隐身在桂树后,来不及走的映雪身子一僵,屏住了呼吸。
“公主,是绛霜小姐带奴婢进入东漓的,那一日她等景王妃和芷玉双双穿着男人袍子出府后才将奴婢偷偷带进左偏居,恰好那时麽麽遣水媚有事,所以奴婢才能顺利进去,但是她却只允许奴婢在一支银针上淬毒……”
“她当然舍不得都淬毒,如若三支都淬上了,胤轩必死无疑,呵呵,只是这个女人太狡猾了,想除去苏映雪自己却不动手,非要本公主做罪魁祸首……”
“公主,那你干嘛听她的?银针上淬毒,在苏映雪的牢饭里下毒,放毒蝎子,这些事儿她都可以自己做,为什么非要借你的手?”
天!站在桂树后的映雪震惊得捂住了嘴。
只听得那萧阑歆又道:“你觉得本公主会有那么傻吗?如若没有好处可途,我做什么去做这吃力不讨好的事!要知道这事如若让胤轩抓出来,本公主就只有死路一条……”
“那公主你?”
“本公主愿意帮她做这些事,是因为她答应以后让本公主做胤轩的侧妃,你要知道,她才是那个正主儿,胤轩最在意的女人,只要她应允了,就不怕胤轩不会不娶本公主。”
“原来公主打的是这个主意。”丝竹对主子佩服得五体投地,她正纳闷公主挺着个大肚子怎么整日在屋子里喝茶吃果子,一点儿也不急,也不去找王爷,原来,原来公主是找上了那个连绛霜,只是……
“公主,那个连绛霜既然不肯放过苏映雪,何以又能放过公主你呢?”
“呵呵。”萧阑歆杏眸一眯,冷笑:“只要本公主做了胤轩的侧妃,就不怕整不死她,上次的那些毒蝎子,其实是本公主故意让那千蓉放的,那没脑子的小婢女自以为得主子心,又一心想着整那肖芷玉,不经过连绛霜的应允便和本公主一拍即合。你是没看到连绛霜让那毒蝎子爬上脸的模样,整个就吓成一摊泥,哈哈,本公主要的就是这效果,吓吓她,压压她的气焰。
不过那女人也够聪明,虽然被吓了,却立马将计就计,将一切责任推到苏映雪身上……呵呵,只可惜那千蓉还是够笨,竟然能露出那样的破绽……那女人也是心头窝着火,一头对本公主咬牙切齿,一头又被那没长脑子的婢女弄得下不了台,索性心一横不出声,让那小婢活生生被乱棍打死……这样也可以让那愈加不分眉眼高低的婢女不再给她惹事……”
“但是公主吓了她,就不怕她日后报复吗?”丝竹缩着脖子小小声担忧,总觉得为奴为婢随时会小命难保,不听主子的话,要被打骂;听了主子的话,做坏事同样要丢小命。
“她不敢的,因为她还要借本公主的手除去她的眼中钉,而她自己,则要在胤轩心目中保持最善良最柔弱的模样……好了,别问这么多了,办正事。”
“恩。”丝竹乖巧应答,这才蹲在地上挖那被映雪重新埋进去的瓷瓶,随即托在手上,“公主,那我们现在怎么处置这瓶毒香?这个连绛霜与那北冀门主根本无怨无仇,为何要毒害他?”
“鬼知道,这女人是条有仇必报的毒蛇,应该是在报当年被毁容之仇。只可惜苦了本公主我,硬是做她的替罪羔羊……不过本公主与那北冀门主无零星半点的关系,胤轩怎么查也查不到本公主身上吧。”

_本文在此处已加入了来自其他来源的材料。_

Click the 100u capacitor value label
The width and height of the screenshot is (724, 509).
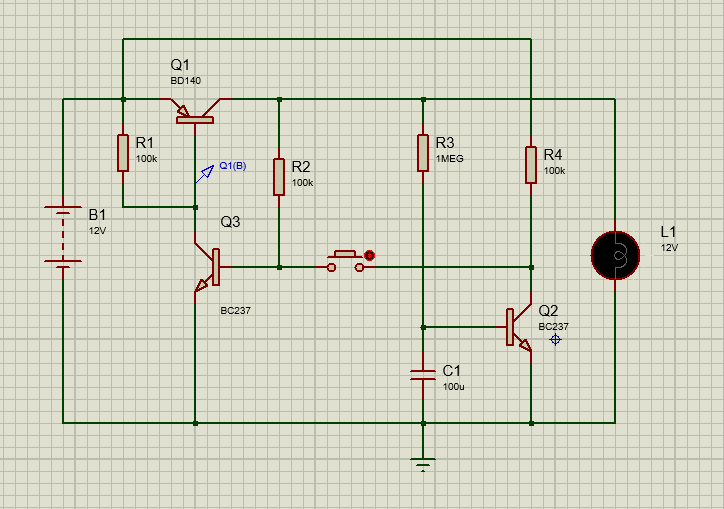[454, 386]
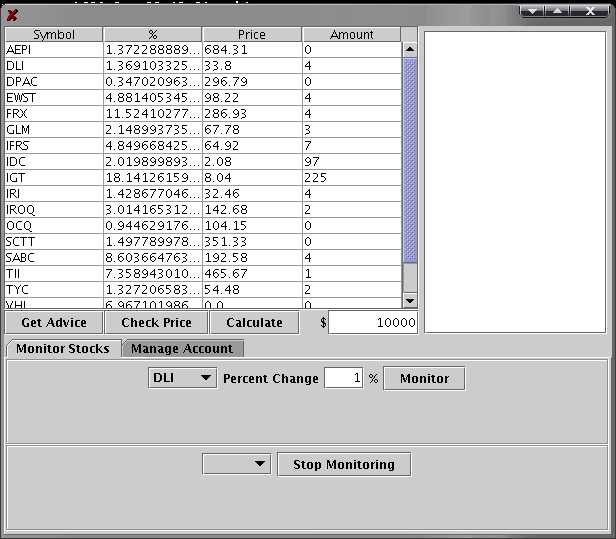The height and width of the screenshot is (539, 616).
Task: Click the Monitor button
Action: point(424,379)
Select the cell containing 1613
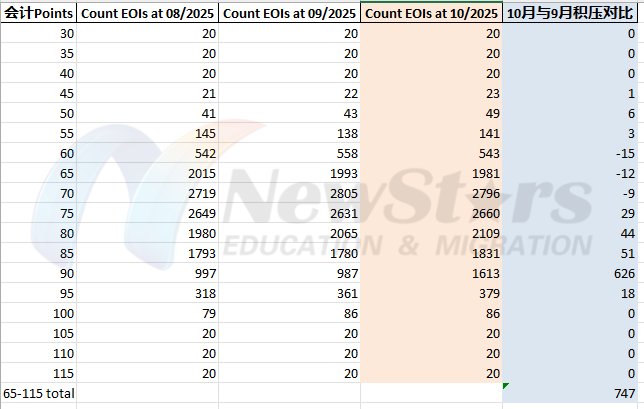 pyautogui.click(x=433, y=303)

“公主,这个可不好说,毕竟你曾经派人进过那个园子。”
“多嘴!”萧阑歆站在月色下吼她,眸中闪着寒光,“那个小婢早在独孤北冀睁眼的那一刻,便让本公主在府外买通人给解决掉了,现在除了连绛霜,没有人知晓这件事。”
吼完,她的眸再危险眯起:“如若你乱碎嘴,你会比那个小婢死得更惨,知道吗?”
“奴婢知道,一定不敢乱说,请公主放心。”呜,丝竹总是被主子这副模样吓得腿儿打颤。
“乖。”萧阑歆伸手摸摸她的头,笑道:“那么接下来你该做什么呢?”
“处理掉这瓶毒香。”
“好,但是不准用埋的方式,最好想个两全其美的方法,既能处理掉它,又能为我们挡灾。”

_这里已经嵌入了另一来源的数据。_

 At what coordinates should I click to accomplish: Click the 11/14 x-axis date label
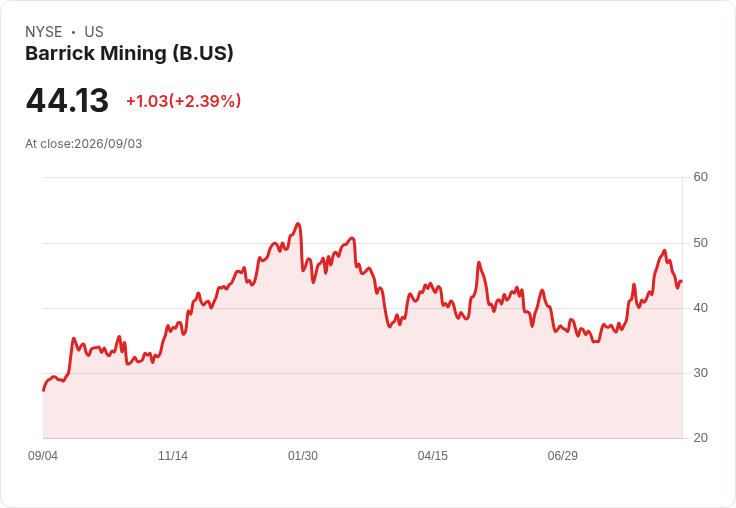click(x=173, y=455)
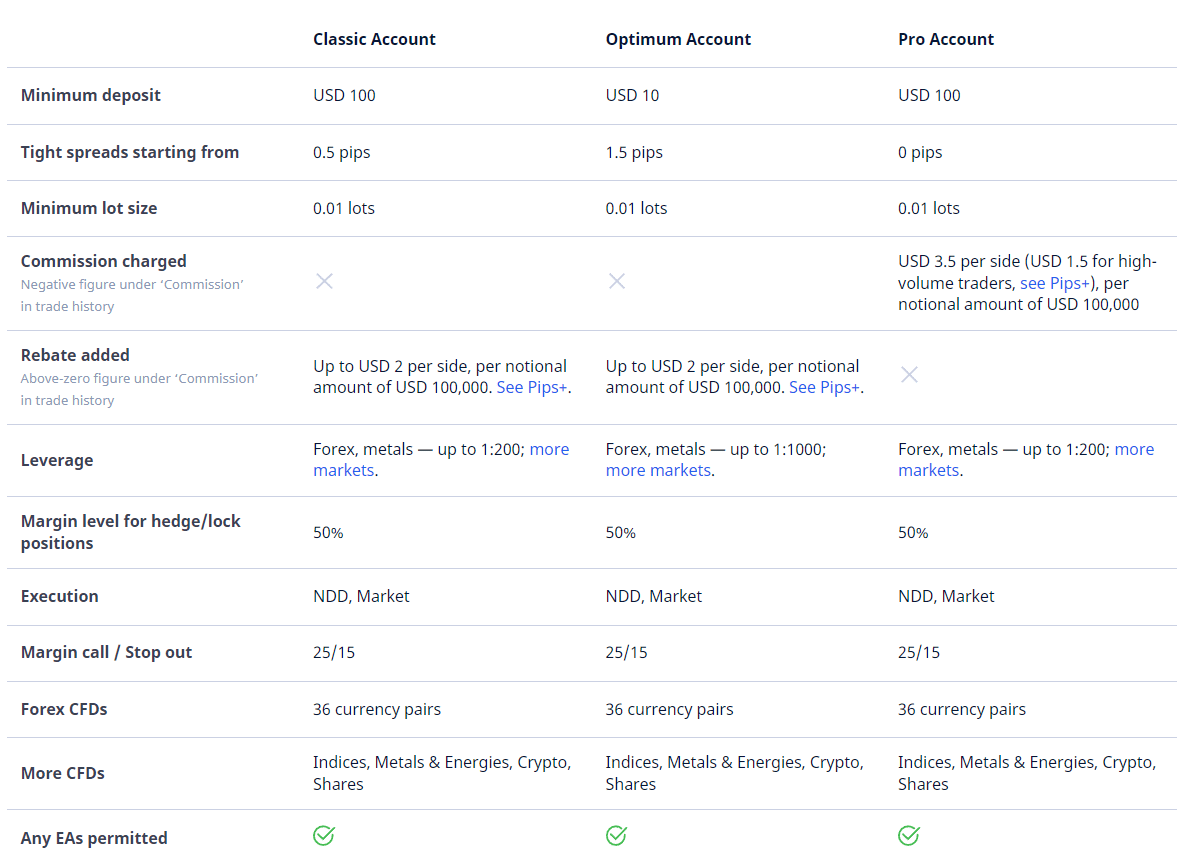1186x867 pixels.
Task: Click the green checkmark for Optimum Account EAs
Action: point(617,835)
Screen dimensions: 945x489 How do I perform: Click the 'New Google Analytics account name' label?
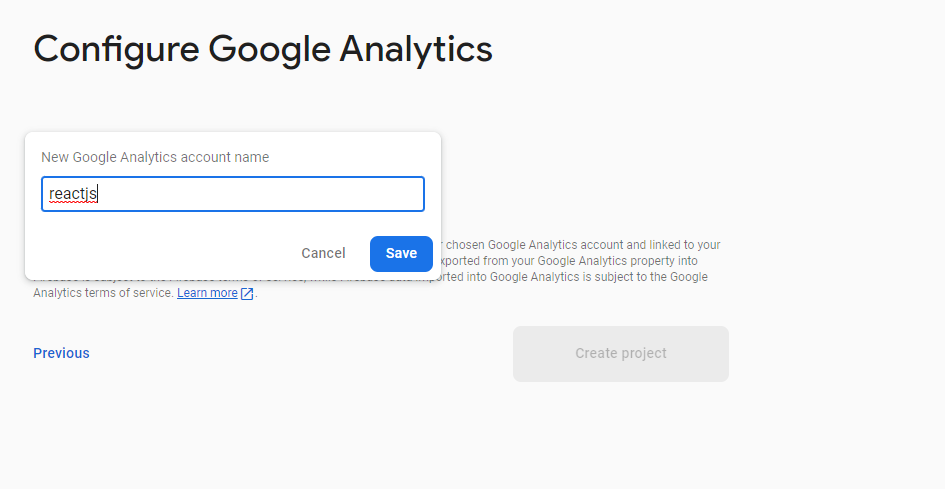coord(155,157)
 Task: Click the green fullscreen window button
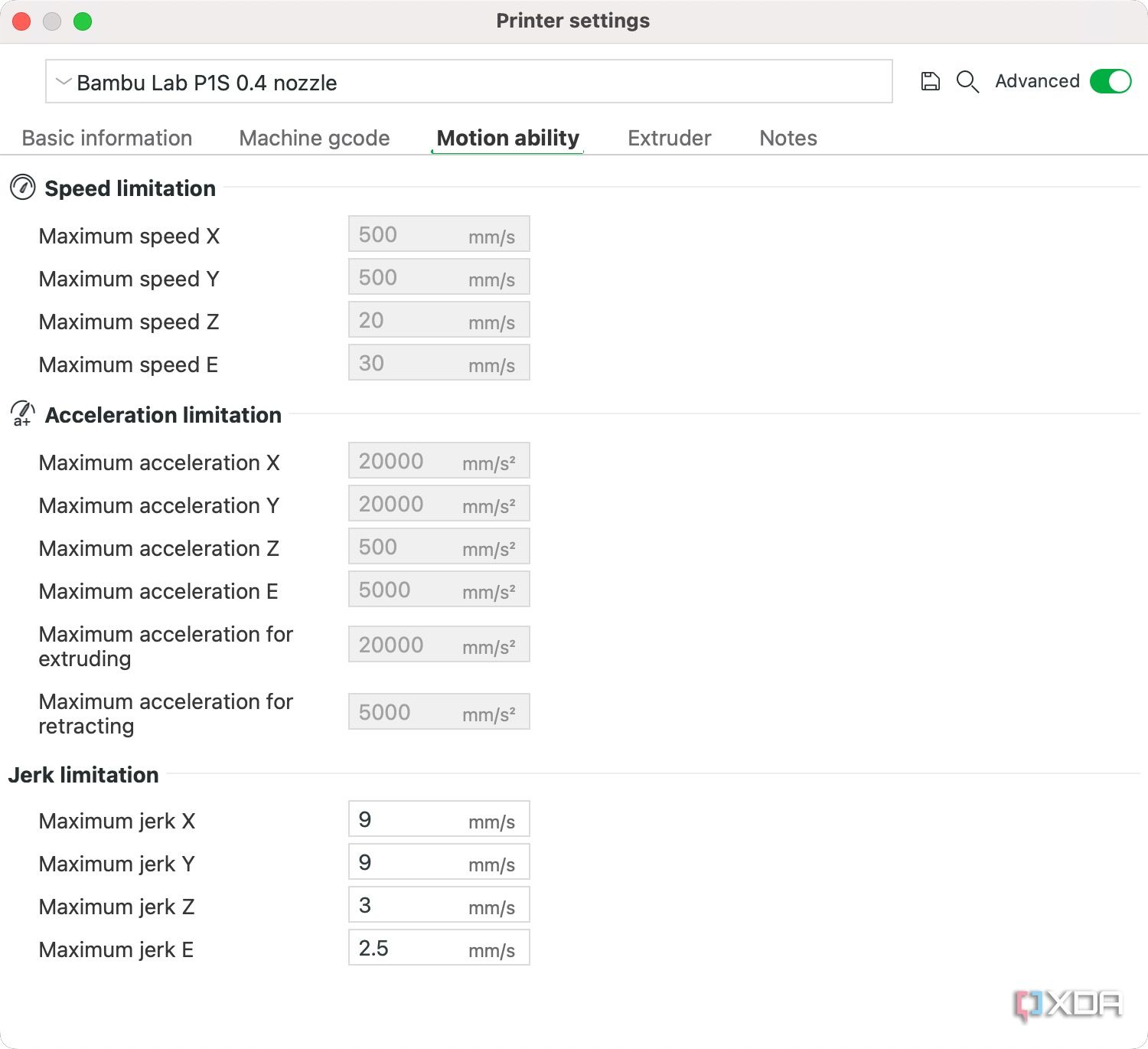click(83, 21)
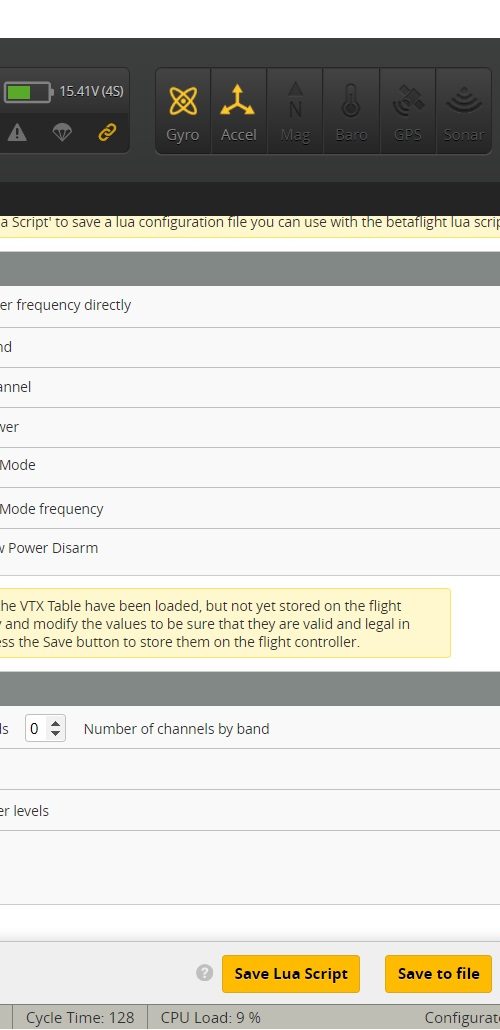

映雪在那桂树后听得胆战心惊,让这一个又一个得不到答案的阴谋弄得全身冷寒,难以消化。在她银针上淬毒的人,她心底多少有个底,却没想到偷偷在地牢里赐她死的人不是连胤轩,而是连绛霜和萧阑歆。她万万想不到的是,这两个女人会联合起来一起对付她,一个为得到心爱男人不择手段丧失常性,一个为守住心爱男人,借刀杀人素手不沾一滴血,还有一个以沥安还控制她的太妃娘娘……
她冷寒着,丝毫没有注意到萧阑歆那边安静了下来,那一主一仆正瞧着她被银月照射在地面的影子朝她这边轻步过来,“丝竹,快抓住她!”
萧阑歆一声大叫,这才惊动了她,她没有回眸,立即如一只受惊的兔子推开瘦小的丝竹,跑向桂林深处。她必须要跑的,必须要躲开那如一条毒蛇般朝她扑过来的萧阑歆,躲开那只要抓她肩头的利爪。
“咝!”她肩头的浅薄布料被身后的女子狠狠扯下一块,萧阑歆还在叫,“丝竹,快,一定要抓住这个小婢,让她逃掉,我们就完了。”
“公主,您不要动,仔细动了胎气,让奴婢去追。”丝竹连忙让主子歇下,自己则喘着气拼命在追赶前面的女子,原来刚才她们并未瞧清映雪的模样,只大约瞧得她穿了一身朴素的罗裙,遂以为是府里的小婢。
“真没用。”眼见丝竹追不上,挺着肚子的萧阑歆气急败坏的又朝前跑了几步,眼一眯,陡然拔下发上的利钗,手腕运气,直直将那钗子如飞刀般射向前面的映雪,“丝竹,你让开!”